Martin Scorsese soutient une entreprise d’intelligence artificielle, affirmant vouloir utiliser cette technologie pour les storyboards de ses films.
Il ne fait pas partie des réfractaires à l'IA. Le réalisateur Martin Scorsese a rejoint la société d'IA Black Forest Labs en tant que conseiller dans le but de «repousser les limites de la créativité pour créer des expériences plus profondes et plus riches pour le public», est-il annoncé dans un communiqué. «Le cinéma est un art jeune, qui n'a que 125 ans environ, et nous devons donc rester ouverts à son évolution», a déclaré Martin Scorsese sur le site web de Black Forest Labs.
«J'ai utilisé la 3D avec "Hugo" (Cabret, ndlr) et la technologie de rajeunissement pour "The Irishman". Désormais, grâce à cet outil, je peux partager ma vision de manière plus claire et plus efficace avec mon équipe créative — le chef décorateur, le directeur artistique et le directeur de la photographie — afin qu'ils puissent la développer et enrichir l'intelligence cinématographique», a ajouté le célèbre metteur en scène.

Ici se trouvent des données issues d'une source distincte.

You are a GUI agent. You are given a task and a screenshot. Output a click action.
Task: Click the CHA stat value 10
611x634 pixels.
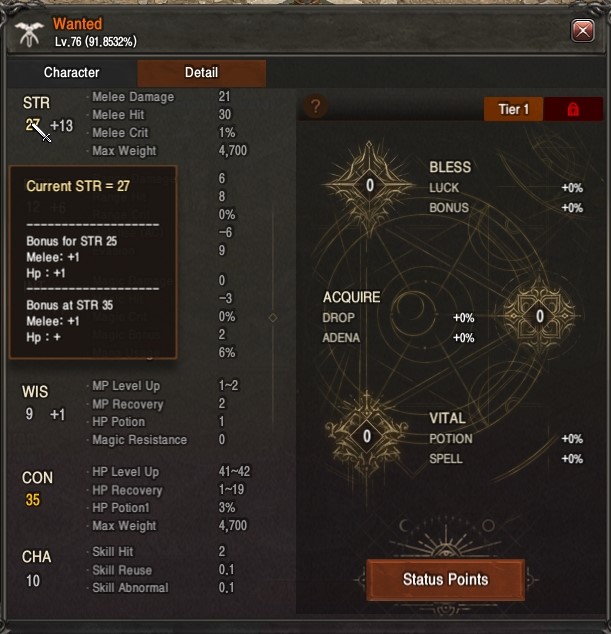coord(33,581)
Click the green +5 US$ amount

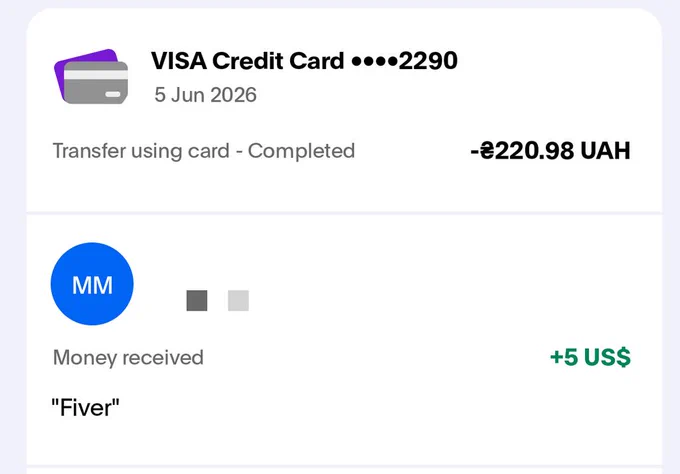coord(590,357)
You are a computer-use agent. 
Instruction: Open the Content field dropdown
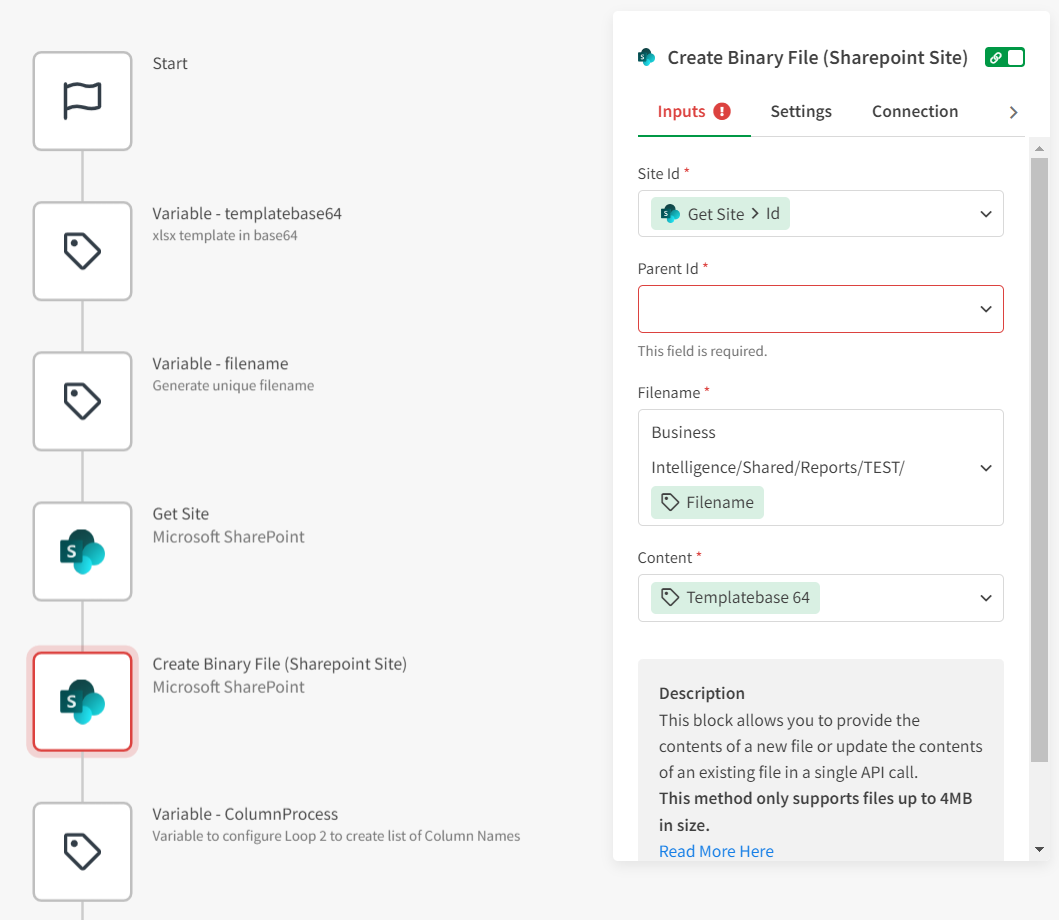pyautogui.click(x=986, y=598)
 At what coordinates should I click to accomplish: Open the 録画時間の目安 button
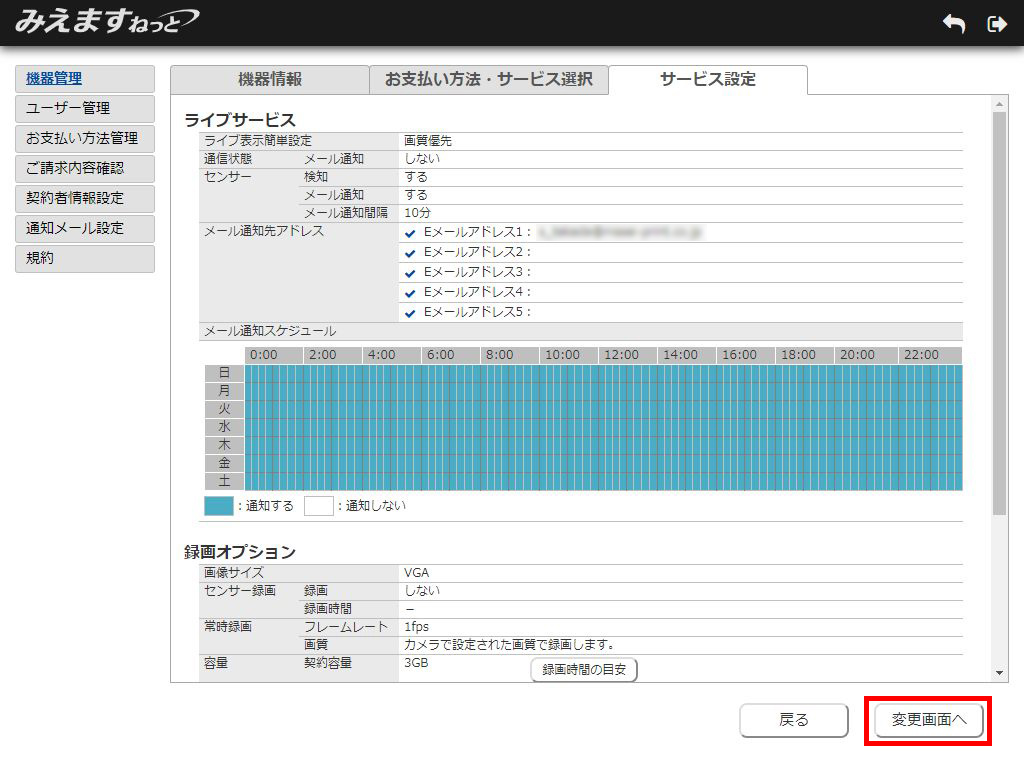(x=584, y=670)
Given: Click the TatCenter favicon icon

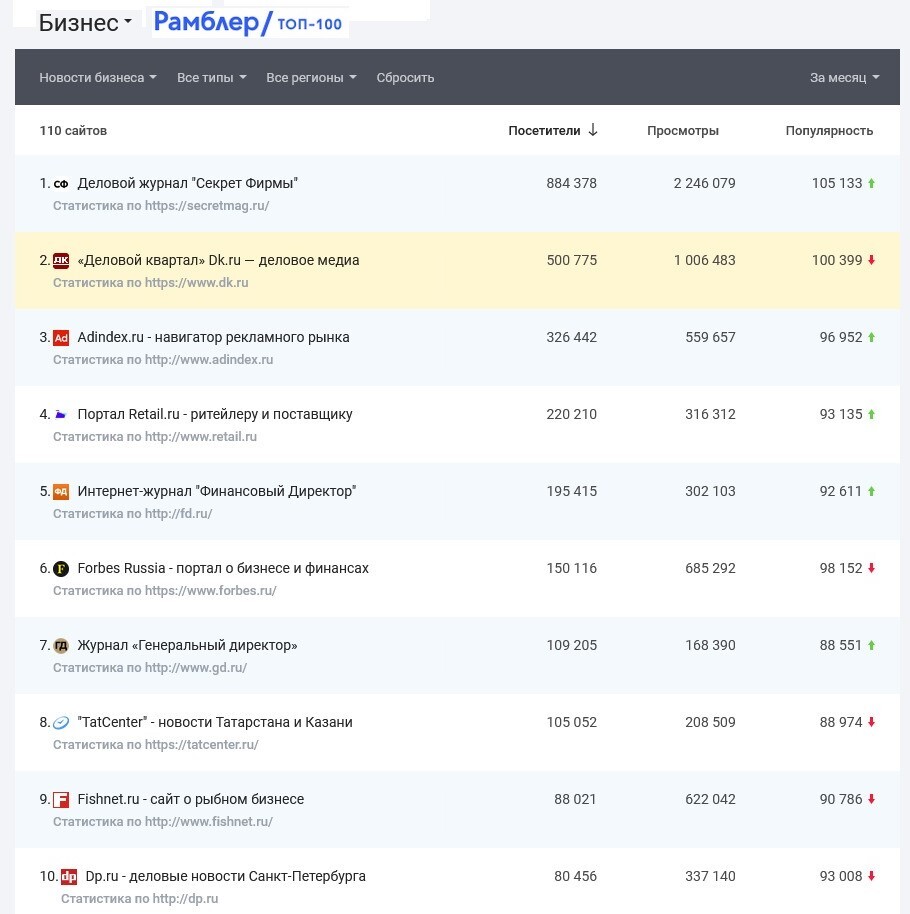Looking at the screenshot, I should click(61, 723).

Comme l'a relevé Variety, dans une vidéo diffusée à l'occasion de l'annonce de ce partenariat, le réalisateur des «Affranchis» utilise le modèle d'intelligence artificielle générative FLUX de la firme pour élaborer le storyboard d'une scène. Il évoque ensuite la mise en scène du célèbre plan-séquence à la Steadicam, qui suit le gangster Henry Hill (Ray Liotta) dans la boîte de nuit Copacabana, et souligne la minutie avec laquelle chaque «vignette» de la scène a dû être mise en scène. «Si vous aviez un outil comme celui-ci, vous pourriez trouver la solution beaucoup plus rapidement, gagner du temps de production et réduire la fatigue de l'équipe», affirme le cinéaste.
Hollywood divisé
Martin Scorsese rejoint ainsi la liste de réalisateurs de renom qui ont, chacun à leur manière, expliqué comment ils comptent tirer profit de l’IA à l’instar de James Cameron, entré au conseil d’administration de Stability AI, ou de Peter Jackson, qui a déclaré lors d’une masterclass au Festival de Cannes le mois dernier : «Je n’ai rien contre l’IA», la comparant à un «effet spécial».
Des points de vue qui sont néanmoins à l’opposé de ceux de nombreux autres artistes tels que Guillermo Del Toro qui, tellement réfractaire à l’idée d’avoir recours à l’intelligence artificielle, a déclaré qu’il «préférerait mourir» plutôt que d’utiliser l’IA générative dans ses films.